The CIA's tools probably don't have flashy graphics, but even the ones that were leaked a while ago give a good insight into things.
https://github.com/secoba/CIA-Hacking-Tools
I can imagine an experienced operator automating things quite a bit, and when you give them a target, they'll just run a few commands, wait a some time and get a shell with lots of powerful capabilities.
Matter of fact, I think they don't show enough "easy hacking" in the movies, where you take over hospitals, government agents, courts ,etc.. in a matter of minutes and start snooping around, or just wipe them out. That would feel unbelievable to movie/tv audiences so they lave it out.
2. While I don't even dislike the guy, let alone hate him, Kiriakou tends to make grandiose and controversial claims that get discredited.
3. Kiriakou hasn't been privvy to CIA tech since roughly 2004. Yes, before the era of modern smartphones, all devices were pwned. He's been doing the rounds on any podcast that will take him where he elaborates on these claims further and it's pretty clear that he doesn't have decent subject matter knowledge.

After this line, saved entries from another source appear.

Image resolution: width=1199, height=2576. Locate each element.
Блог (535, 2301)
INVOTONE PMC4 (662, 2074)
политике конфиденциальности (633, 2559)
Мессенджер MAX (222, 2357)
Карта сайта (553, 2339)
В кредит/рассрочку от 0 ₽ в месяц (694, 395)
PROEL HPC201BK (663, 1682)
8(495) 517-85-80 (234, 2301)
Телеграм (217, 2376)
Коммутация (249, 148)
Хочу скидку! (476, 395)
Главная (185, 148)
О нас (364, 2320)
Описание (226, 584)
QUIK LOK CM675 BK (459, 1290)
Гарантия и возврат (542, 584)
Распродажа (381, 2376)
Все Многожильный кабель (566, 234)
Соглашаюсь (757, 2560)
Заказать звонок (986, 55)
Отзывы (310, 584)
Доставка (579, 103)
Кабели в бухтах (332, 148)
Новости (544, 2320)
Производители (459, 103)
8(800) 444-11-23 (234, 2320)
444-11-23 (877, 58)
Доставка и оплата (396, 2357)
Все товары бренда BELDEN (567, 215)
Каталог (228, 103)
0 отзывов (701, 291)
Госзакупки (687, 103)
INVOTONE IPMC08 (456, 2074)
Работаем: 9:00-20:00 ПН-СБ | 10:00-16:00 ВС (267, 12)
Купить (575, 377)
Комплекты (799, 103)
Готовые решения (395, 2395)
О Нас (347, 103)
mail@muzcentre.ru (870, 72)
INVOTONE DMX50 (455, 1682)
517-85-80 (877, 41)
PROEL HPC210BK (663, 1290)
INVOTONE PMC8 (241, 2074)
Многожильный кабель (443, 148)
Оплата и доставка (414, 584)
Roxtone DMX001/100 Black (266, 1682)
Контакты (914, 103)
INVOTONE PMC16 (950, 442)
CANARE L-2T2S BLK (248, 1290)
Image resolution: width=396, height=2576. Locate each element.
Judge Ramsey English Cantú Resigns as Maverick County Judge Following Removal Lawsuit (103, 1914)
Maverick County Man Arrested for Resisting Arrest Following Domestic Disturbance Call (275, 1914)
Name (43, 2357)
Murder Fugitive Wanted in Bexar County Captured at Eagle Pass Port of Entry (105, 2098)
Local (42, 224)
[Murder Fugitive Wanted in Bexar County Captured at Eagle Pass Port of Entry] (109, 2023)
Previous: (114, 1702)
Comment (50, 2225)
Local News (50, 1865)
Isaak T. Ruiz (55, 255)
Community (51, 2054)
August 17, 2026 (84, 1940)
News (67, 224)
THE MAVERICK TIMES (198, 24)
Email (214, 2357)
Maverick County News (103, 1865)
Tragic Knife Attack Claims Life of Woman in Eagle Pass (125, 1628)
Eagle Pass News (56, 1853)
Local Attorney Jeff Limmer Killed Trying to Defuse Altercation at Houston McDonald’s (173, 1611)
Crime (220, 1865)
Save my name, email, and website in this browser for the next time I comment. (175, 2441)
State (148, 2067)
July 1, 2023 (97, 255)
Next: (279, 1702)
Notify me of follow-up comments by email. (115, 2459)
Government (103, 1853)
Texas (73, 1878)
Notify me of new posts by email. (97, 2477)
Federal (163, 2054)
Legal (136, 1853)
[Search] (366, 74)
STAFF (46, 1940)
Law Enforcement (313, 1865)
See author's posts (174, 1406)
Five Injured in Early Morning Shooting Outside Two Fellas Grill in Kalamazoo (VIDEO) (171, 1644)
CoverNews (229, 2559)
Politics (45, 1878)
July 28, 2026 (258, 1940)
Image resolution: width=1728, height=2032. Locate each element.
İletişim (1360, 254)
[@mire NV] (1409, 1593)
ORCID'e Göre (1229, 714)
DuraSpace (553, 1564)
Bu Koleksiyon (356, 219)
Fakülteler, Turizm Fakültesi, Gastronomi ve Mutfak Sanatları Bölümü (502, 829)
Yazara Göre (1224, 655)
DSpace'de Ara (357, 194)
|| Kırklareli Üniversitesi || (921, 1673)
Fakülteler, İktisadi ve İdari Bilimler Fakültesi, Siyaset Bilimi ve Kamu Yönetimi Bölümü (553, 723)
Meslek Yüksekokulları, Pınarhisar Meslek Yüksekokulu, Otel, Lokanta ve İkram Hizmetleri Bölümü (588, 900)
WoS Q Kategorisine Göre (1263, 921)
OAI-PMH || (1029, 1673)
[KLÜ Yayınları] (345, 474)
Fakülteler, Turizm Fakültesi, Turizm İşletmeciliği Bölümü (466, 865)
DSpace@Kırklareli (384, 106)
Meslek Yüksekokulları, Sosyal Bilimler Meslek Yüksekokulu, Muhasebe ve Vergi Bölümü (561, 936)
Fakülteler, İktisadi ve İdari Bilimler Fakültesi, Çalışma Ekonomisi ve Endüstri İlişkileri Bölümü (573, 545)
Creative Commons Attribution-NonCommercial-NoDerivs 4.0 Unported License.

Can a lot of phones and TVs and cars be exploited? Yes. Keep your devices patched. And, don't do things that attract the CIA's attention enough that they're putting in the significant effort it takes to pwn your TV or car.
tl;dr: If you're in a position where the CIA is targeting you, worry.
I got a used manual transmission easy to repair vehicle with no internet, no cell phone, I only use cash IRL, and the only device I travel with is a QubesOS laptop.
If the CIA wants to track me, they are going to have to work for it. I hope to waste as much of their time as possible.
In one interview he says that after being surveilled overseas for a while by an obvious amateur, he told the station chief who then gave him the OK to kill the guy.
Surely they would try evasion, counter-surveillance, or maybe even sending a team to grab the guy off the street to figure out who he is?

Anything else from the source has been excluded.